Activity: What Do Students Already
Know
about Buying a Home? A Mapping Activity
A mapping activity asks students to brainstorm
ideas about a particular topic or question, and then to
organize them into categories and subcategories by drawing
overlapping, concentric, and/or independent circles around
related words and concepts. This particular mapping activity
compares renting and owning. Not only is it a great vocabulary
builder and discussion starter, but it also allows students
to view themselves as experts and to learn from one another.
In order to gauge how much my students
knew about home buying, we did a whole-class mapping exercise.
I wrote the terms to rent and to buy
on the blackboard and recorded the terms that my students
came up with. I explained that these terms were real estate
jargon. We had already explored the notion that every discipline
and setting has its own jargon and vocabulary. Thus I was
able to connect this new topic to my overall syllabus.
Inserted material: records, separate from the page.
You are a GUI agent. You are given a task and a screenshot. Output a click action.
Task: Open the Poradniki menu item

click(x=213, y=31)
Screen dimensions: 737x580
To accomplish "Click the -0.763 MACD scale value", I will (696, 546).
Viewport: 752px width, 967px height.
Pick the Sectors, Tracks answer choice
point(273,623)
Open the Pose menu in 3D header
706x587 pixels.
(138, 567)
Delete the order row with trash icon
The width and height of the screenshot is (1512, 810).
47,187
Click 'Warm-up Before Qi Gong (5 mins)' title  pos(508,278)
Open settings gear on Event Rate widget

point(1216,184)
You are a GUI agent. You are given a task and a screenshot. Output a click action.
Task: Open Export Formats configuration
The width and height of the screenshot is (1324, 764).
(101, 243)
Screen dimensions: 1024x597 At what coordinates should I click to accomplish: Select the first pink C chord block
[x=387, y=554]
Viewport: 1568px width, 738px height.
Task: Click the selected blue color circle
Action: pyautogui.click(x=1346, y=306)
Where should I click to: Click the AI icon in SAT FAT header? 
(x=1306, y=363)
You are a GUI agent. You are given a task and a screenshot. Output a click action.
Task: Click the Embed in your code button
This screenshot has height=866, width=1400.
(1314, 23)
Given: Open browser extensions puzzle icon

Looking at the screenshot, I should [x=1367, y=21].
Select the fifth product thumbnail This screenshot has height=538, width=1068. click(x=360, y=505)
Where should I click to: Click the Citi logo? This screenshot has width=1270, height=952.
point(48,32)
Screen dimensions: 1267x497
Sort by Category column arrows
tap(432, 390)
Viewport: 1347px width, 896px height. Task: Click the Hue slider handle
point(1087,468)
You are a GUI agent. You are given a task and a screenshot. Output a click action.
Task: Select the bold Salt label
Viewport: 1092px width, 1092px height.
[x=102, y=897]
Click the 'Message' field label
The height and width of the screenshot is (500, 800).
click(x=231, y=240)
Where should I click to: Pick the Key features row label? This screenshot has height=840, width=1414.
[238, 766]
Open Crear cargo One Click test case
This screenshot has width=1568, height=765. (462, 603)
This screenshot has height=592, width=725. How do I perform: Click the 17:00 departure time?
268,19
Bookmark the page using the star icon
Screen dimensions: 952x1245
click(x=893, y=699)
The
words generated from the mapping exercise included the following:
loan, bank, owe, lease, contract, security, deposit, mortgage,
deed, record, probate court, evict, multifamily, condominium,
commission, taxes (federal and state), and foreclosure.
The three students who own homes generated
most of these words based on their own experiences with
the housing market. One of these students in particular,
a Vietnamese woman named Ha, works in a bank and was familiar
with the banks role in the home-buying process. She
discussed her experience of buying her home in Dorchester
and contributed a lot of useful information to the discussion.